Sentant l’opportunité de diviser davantage son adversaire autrefois majeur, et éventuellement de détourner le vote travailliste, le LDP s’est rapproché de Rengo. Le parti au pouvoir a pris des mesures pour accroître son attrait auprès des syndicats, en particulier depuis qu’Abe Shinzo a lancé sa deuxième candidature au poste de Premier ministre en 2013. Abe a utilisé les leviers de son bureau politique pour faire pression sur les entreprises afin qu’elles augmentent les salaires en impliquant le gouvernement dans les réunions annuelles entre les syndicats. et les employeurs, qui ont donné du pouvoir aux syndicats. De plus, Abe est devenu le premier Premier ministre en 13 ans à assister à la réunion du 1er mai parrainée par Rengo.
Même si Abe a été, dans un certain sens, un pionnier en poussant le PLD dans une direction plus favorable aux travailleurs, Kishida a intensifié ses efforts. Depuis que Kishida a pris ses fonctions, les contacts entre le PLD et les dirigeants de Rengo ont été largement rapportés. Il y a même des spéculations selon lesquelles le DPFP, soutenu par un syndicat privé, pourrait rejoindre la coalition au pouvoir LDP-Komeito, bien que cette hypothèse ait été démentie par Kishida et Tamaki Yuichiro, leader du DPFP.
Cependant, la récente nomination par Kishida de Yada Wakako, un ancien membre du DPFP qui était le candidat des syndicats privés affiliés à Rengo, comme conseiller du Premier ministre a clairement montré ses intentions. Son objectif est de poursuivre des politiques qui profiteraient à Rengo, donnant ainsi des raisons aux fédérations syndicales d’envisager sérieusement de changer d’allégeance au PLD.

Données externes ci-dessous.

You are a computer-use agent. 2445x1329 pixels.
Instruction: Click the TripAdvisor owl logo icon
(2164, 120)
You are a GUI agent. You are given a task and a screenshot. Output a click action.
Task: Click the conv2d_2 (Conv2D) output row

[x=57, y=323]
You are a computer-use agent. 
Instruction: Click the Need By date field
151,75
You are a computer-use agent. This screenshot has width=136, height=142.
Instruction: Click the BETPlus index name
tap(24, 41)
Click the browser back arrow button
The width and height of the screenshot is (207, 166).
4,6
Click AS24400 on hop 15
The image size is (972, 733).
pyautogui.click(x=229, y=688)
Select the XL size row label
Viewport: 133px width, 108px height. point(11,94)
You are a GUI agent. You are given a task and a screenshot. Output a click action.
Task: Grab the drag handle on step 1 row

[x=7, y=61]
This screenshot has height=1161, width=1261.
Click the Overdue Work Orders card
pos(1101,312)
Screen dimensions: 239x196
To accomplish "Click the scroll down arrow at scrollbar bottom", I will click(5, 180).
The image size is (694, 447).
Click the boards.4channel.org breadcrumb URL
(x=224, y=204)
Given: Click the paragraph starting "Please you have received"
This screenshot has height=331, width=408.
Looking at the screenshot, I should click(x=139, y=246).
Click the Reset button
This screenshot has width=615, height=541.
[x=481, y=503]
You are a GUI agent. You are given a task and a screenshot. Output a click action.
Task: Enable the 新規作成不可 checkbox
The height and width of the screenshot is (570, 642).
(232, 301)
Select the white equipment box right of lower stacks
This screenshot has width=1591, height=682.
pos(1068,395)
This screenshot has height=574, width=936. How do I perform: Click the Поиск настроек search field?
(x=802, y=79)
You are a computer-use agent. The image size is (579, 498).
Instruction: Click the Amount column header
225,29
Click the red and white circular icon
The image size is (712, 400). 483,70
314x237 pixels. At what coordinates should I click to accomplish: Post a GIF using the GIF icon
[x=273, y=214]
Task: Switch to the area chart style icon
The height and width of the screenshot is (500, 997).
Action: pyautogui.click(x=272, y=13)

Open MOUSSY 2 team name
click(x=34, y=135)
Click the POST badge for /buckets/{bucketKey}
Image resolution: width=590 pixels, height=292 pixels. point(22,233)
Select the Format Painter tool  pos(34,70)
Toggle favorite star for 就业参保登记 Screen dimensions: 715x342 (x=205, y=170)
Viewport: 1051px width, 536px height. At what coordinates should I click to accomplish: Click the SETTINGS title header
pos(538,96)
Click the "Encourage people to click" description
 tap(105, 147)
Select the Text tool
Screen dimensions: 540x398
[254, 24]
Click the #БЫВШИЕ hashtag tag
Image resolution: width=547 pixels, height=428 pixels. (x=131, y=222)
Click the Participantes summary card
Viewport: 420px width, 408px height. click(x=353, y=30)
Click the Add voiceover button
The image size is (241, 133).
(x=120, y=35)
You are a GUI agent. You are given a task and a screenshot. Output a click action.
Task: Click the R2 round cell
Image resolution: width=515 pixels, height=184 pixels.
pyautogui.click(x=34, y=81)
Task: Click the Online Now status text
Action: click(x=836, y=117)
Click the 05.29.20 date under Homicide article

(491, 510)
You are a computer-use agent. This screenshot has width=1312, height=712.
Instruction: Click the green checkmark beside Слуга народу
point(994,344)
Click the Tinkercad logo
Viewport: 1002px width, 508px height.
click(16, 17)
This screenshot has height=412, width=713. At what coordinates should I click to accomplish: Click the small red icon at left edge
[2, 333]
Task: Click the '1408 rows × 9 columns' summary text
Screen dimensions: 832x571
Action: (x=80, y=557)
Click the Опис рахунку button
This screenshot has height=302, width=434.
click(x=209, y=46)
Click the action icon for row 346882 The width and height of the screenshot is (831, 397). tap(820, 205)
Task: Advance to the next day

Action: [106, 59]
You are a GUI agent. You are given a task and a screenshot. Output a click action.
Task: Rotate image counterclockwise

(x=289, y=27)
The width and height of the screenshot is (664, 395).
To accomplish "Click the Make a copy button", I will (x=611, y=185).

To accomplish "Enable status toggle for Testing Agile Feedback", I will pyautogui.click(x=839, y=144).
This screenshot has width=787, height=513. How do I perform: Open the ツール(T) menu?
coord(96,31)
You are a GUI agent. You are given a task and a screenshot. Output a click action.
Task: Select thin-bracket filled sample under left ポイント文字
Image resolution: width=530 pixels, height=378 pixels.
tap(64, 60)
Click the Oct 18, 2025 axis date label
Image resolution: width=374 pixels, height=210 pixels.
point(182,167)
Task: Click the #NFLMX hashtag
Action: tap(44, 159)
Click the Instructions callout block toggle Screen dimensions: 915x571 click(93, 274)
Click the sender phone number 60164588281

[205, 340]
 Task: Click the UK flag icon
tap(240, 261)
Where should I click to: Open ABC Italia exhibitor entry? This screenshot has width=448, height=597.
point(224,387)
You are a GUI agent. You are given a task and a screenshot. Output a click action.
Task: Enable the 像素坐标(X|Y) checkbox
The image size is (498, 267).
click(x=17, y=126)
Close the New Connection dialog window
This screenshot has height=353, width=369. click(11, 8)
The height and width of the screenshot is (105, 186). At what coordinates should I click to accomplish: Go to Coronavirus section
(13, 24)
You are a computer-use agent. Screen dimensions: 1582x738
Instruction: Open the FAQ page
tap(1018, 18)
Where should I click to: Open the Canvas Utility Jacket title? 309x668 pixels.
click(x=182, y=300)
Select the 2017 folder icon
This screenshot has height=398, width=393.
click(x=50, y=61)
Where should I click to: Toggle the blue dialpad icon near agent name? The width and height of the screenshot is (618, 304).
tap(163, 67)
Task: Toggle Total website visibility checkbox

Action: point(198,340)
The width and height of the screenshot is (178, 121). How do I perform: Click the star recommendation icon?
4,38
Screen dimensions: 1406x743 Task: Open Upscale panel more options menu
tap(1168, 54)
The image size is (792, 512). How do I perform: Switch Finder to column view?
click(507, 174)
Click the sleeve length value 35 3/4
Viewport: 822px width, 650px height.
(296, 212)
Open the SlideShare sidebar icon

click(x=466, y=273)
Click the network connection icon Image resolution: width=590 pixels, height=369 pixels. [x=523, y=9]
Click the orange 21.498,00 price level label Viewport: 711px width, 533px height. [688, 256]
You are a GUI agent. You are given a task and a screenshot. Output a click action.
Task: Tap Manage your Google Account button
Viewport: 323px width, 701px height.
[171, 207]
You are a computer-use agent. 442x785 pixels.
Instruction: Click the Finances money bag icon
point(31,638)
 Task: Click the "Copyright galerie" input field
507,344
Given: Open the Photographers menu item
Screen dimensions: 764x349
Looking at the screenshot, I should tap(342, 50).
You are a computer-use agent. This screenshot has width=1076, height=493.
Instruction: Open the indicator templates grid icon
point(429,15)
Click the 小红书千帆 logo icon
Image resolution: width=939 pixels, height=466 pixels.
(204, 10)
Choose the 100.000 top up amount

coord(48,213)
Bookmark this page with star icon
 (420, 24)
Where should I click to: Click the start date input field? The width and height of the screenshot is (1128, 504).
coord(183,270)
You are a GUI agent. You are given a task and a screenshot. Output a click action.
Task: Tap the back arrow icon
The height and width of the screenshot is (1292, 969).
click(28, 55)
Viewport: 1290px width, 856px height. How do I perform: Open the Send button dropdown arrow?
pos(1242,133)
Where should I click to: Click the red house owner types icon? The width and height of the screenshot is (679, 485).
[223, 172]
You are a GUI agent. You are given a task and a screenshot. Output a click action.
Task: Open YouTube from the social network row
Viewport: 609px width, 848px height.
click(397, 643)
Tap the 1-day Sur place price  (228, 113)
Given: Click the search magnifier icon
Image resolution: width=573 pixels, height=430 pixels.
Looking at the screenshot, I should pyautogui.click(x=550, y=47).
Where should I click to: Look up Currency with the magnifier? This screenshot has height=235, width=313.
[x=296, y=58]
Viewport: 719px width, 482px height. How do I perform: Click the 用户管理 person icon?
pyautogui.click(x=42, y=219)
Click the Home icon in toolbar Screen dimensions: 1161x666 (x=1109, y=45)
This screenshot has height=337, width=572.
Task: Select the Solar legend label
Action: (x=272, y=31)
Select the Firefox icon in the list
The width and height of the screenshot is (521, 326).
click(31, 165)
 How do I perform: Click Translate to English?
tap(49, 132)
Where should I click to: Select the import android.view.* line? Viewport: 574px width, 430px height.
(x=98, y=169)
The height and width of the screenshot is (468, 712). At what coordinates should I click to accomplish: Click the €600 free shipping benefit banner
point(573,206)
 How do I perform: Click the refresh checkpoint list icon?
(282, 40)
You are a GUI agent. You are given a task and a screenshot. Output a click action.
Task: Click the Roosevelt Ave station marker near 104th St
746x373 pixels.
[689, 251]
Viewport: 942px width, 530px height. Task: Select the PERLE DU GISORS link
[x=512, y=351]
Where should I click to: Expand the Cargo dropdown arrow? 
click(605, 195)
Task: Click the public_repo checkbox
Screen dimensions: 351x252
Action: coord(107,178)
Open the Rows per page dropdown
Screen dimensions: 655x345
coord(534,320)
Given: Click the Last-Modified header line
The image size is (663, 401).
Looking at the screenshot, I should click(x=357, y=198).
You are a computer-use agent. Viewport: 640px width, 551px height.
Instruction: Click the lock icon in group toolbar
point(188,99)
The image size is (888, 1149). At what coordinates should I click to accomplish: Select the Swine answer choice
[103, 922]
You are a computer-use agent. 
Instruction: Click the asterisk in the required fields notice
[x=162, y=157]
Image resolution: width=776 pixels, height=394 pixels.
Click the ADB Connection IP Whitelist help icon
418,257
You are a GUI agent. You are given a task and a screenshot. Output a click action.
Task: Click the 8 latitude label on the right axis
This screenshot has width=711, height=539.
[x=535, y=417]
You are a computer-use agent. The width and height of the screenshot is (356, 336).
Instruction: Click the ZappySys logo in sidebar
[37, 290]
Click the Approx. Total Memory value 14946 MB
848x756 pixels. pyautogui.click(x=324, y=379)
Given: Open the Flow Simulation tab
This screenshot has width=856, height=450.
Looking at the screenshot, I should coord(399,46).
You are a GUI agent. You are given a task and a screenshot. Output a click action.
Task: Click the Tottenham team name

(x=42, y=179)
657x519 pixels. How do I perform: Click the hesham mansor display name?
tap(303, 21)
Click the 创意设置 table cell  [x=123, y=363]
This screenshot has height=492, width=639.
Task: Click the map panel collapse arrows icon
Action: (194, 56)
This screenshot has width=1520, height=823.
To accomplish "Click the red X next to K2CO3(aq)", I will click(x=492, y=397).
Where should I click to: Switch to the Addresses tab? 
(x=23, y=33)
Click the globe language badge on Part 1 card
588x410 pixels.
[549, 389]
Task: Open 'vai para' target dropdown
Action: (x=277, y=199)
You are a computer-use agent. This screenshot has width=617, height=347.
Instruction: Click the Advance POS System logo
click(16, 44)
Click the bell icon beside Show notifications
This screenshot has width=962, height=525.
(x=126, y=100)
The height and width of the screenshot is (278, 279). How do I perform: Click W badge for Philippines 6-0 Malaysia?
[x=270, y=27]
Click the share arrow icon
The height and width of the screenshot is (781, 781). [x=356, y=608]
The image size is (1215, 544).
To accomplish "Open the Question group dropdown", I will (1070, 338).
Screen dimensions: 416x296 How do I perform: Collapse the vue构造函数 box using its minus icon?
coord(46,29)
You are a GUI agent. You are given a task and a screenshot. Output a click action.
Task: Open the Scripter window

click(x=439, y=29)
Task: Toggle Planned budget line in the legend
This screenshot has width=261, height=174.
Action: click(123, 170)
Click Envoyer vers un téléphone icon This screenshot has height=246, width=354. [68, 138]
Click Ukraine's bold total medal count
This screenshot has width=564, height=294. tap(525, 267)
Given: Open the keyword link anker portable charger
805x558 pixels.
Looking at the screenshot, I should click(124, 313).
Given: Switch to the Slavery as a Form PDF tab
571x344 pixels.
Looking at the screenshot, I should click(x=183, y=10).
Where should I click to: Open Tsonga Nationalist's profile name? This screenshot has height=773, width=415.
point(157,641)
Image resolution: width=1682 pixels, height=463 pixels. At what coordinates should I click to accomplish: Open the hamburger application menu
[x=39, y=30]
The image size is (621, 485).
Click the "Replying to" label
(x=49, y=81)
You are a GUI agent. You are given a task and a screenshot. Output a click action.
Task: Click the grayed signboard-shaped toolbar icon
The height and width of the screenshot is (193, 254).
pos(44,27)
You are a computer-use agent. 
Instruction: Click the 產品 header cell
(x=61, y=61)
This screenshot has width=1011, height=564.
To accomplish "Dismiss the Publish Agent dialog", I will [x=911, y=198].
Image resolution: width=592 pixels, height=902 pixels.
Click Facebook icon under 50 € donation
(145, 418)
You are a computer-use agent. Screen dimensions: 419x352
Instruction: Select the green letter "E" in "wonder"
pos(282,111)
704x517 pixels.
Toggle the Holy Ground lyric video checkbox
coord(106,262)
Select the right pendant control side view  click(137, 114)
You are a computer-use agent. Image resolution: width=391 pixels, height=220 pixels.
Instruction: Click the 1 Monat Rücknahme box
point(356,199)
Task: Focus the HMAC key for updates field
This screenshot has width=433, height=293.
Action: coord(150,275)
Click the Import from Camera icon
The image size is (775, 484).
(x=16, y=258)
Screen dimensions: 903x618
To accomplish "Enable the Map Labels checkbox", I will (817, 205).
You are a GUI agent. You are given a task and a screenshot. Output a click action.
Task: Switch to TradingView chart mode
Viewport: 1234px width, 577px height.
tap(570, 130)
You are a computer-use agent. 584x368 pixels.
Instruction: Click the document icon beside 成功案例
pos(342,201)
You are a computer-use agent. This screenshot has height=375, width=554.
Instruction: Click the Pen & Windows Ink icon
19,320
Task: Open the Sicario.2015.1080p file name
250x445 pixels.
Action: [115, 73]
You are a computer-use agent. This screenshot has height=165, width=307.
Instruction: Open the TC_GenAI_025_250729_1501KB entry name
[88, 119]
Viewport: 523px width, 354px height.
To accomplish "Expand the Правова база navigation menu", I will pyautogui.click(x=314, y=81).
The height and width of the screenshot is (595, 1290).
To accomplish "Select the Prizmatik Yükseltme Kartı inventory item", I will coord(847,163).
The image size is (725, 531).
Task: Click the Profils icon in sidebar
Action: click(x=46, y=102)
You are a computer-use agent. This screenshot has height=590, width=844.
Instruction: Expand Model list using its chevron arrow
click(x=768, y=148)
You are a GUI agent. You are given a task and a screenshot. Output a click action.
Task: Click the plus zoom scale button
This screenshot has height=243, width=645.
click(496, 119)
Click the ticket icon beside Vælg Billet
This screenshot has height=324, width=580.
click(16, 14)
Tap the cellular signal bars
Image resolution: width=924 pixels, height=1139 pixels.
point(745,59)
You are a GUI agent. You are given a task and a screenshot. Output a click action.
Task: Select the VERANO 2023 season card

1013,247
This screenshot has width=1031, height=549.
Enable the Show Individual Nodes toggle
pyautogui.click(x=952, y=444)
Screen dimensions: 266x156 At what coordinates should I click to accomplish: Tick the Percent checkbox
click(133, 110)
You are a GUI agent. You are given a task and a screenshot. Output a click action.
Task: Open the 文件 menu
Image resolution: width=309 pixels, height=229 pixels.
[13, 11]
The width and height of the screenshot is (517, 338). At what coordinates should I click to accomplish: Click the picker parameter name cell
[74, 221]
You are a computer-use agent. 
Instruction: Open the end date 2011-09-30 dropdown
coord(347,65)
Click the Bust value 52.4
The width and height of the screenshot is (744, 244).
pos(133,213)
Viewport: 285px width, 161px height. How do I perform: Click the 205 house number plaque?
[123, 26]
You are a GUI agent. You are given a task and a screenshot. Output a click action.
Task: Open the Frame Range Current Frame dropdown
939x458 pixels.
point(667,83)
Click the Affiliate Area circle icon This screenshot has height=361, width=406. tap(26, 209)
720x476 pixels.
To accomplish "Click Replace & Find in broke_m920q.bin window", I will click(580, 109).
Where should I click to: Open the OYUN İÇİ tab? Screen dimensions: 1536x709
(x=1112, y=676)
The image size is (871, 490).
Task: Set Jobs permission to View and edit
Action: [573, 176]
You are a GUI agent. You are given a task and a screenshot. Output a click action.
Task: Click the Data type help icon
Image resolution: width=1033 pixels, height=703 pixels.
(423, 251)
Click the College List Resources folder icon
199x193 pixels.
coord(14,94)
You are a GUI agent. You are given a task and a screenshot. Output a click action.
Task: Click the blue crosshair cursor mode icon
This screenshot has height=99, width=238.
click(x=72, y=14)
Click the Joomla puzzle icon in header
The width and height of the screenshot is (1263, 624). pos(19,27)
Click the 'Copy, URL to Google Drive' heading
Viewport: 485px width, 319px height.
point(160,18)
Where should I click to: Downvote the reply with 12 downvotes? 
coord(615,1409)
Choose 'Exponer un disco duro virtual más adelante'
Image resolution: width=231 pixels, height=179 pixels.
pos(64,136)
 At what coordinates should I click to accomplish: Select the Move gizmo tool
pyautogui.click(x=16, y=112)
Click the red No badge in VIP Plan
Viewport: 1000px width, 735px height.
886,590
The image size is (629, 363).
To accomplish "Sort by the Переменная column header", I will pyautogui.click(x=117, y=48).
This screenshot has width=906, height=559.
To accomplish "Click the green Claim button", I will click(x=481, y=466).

Le flirt de Rengo avec le LDP témoigne de la frustration des fédérations syndicales face à leur propre influence décroissante dans la politique électorale et de l’attitude rebelle du CDP, qui a été fortement influencé par les militants progressistes. Question après question, le CDP et ses prédécesseurs sont allés à l’encontre des positions privilégiées par la fédération, qu’il s’agisse de l’énergie nucléaire ou de la coopération avec le JCP. Le premier est soutenu par Rengo tandis que le second y est catégoriquement opposé.
En élargissant ses liens avec le PLD, Rengo cherche peut-être un véhicule alternatif pour promouvoir les droits des travailleurs, car il est déçu par les faibles perspectives de voir les deux partis soutenus par les syndicats s’entendre dans un avenir proche. Cependant, même si Rengo devient machiavélique et prête allégeance au PLD, il est douteux qu’ils puissent maximiser leurs intérêts, étant donné que Keidanren, une fédération des principales entreprises japonaises, a ouvertement soutenu le PLD.
Les ouvertures de Kishida envers l’ennemi de son parti depuis plusieurs décennies pourraient être considérées par inadvertance comme un signe de faiblesse. L’urgence avec laquelle Kishida courtise Rengo a peut-être été influencée par la résignation croissante du public japonais face à l’incapacité du Premier ministre à améliorer sa vie.
Kishida est également sous pression en raison de ses relations instables avec Komeito, son partenaire de coalition. Komeito avait dénoncé le PLD en mai, à la suite d’escarmouches concernant les circonscriptions électorales, même si le fossé semble s’être atténué ces derniers mois.
Même si Kishida parvient à attirer la direction de Rengo dans l’orbite de son parti, il est difficile d’imaginer que le reste des syndicats emboîtent le pas, sachant que les syndicats privés et publics se révoltent ouvertement contre la fédération en soutenant différents partis. et les questions de politique. Néanmoins, la fluidité actuelle du vote travailliste est sans précédent, et les efforts continus de Kishida pour retirer une partie de ce bloc pourraient donner des résultats à long terme.